SOURCE DATA:
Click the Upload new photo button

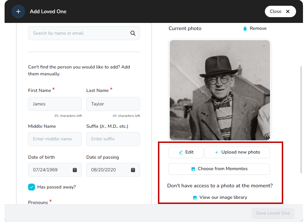coord(237,152)
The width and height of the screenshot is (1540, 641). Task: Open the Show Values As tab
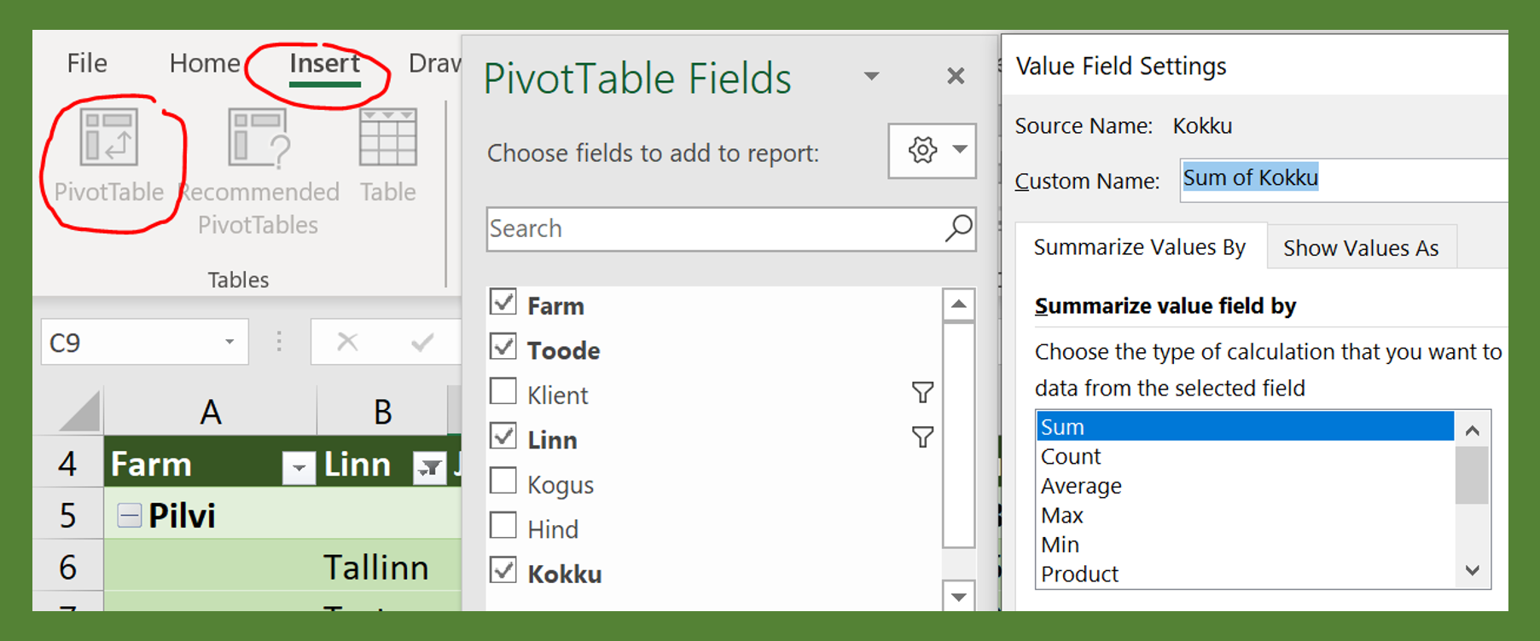click(1360, 248)
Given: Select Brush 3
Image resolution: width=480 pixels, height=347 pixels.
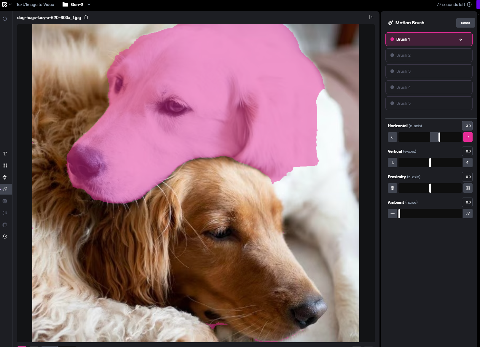Looking at the screenshot, I should click(x=429, y=71).
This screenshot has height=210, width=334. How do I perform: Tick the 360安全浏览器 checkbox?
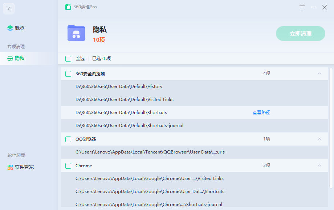coord(68,74)
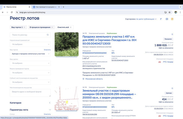Reload the page
The image size is (183, 119).
coord(12,12)
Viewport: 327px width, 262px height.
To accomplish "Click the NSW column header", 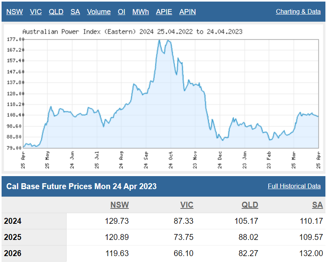I will pyautogui.click(x=119, y=205).
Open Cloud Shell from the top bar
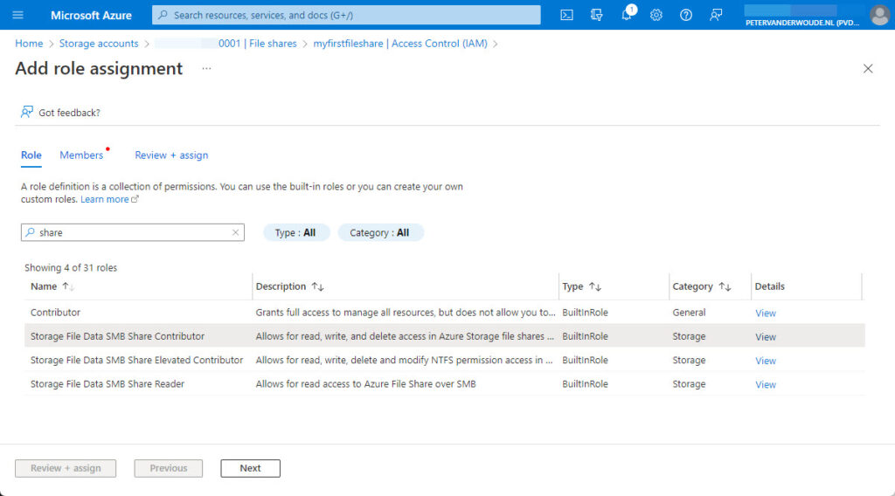Screen dimensions: 895x496 [567, 15]
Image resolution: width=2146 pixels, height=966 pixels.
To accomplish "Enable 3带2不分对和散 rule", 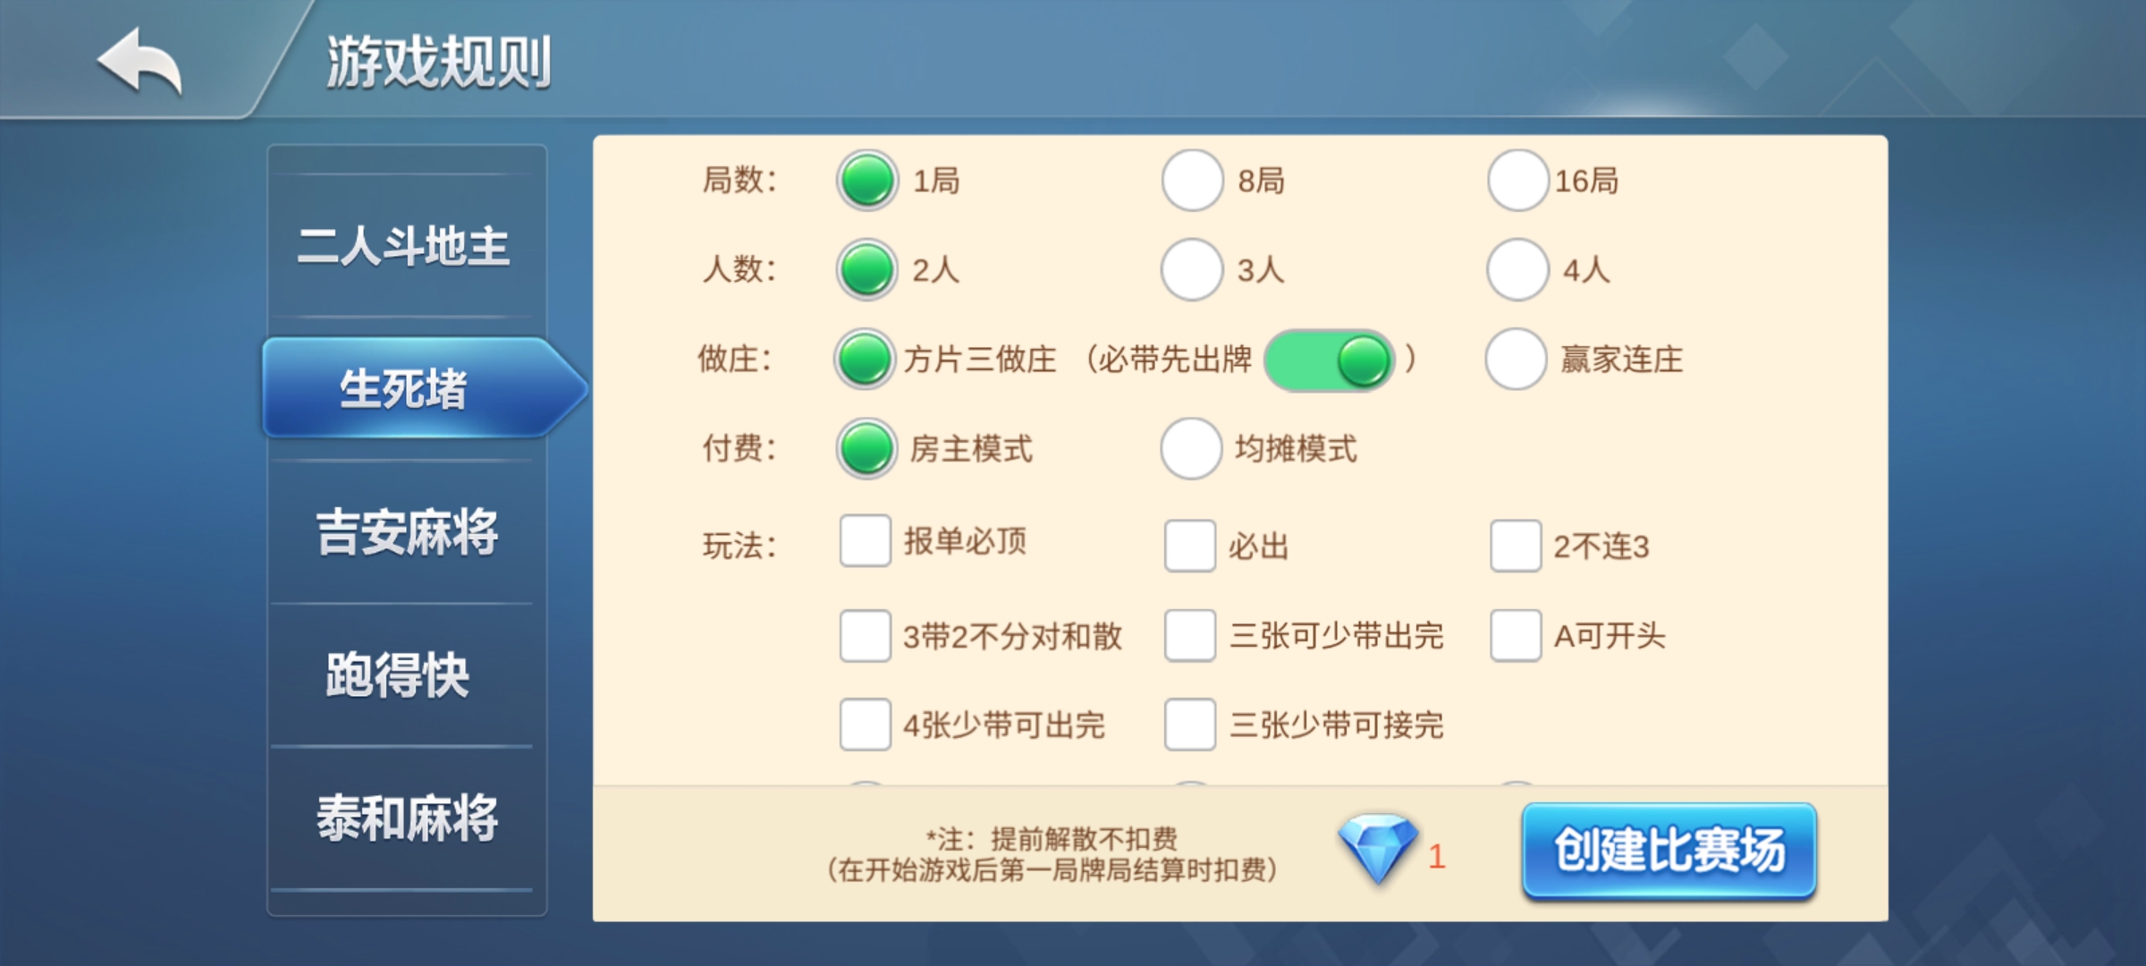I will point(865,636).
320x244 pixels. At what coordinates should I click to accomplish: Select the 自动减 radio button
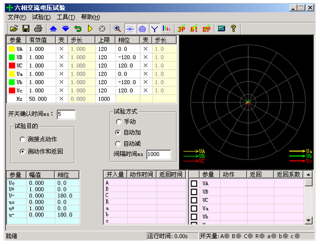[x=119, y=143]
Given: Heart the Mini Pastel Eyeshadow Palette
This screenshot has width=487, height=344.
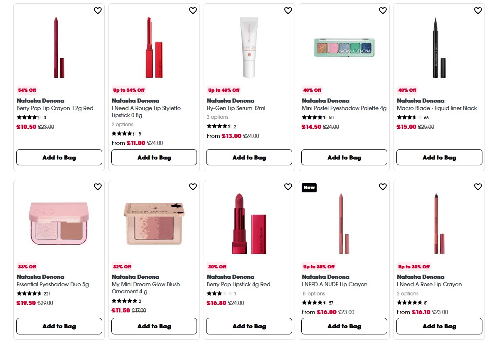Looking at the screenshot, I should point(383,10).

EXERCISE: For each line of the material that contains the word "Given", make a copy.

EXERCISE OUTPUT:
Given: Select Brush 3
Given: Heart the Mini Pastel Eyeshadow Palette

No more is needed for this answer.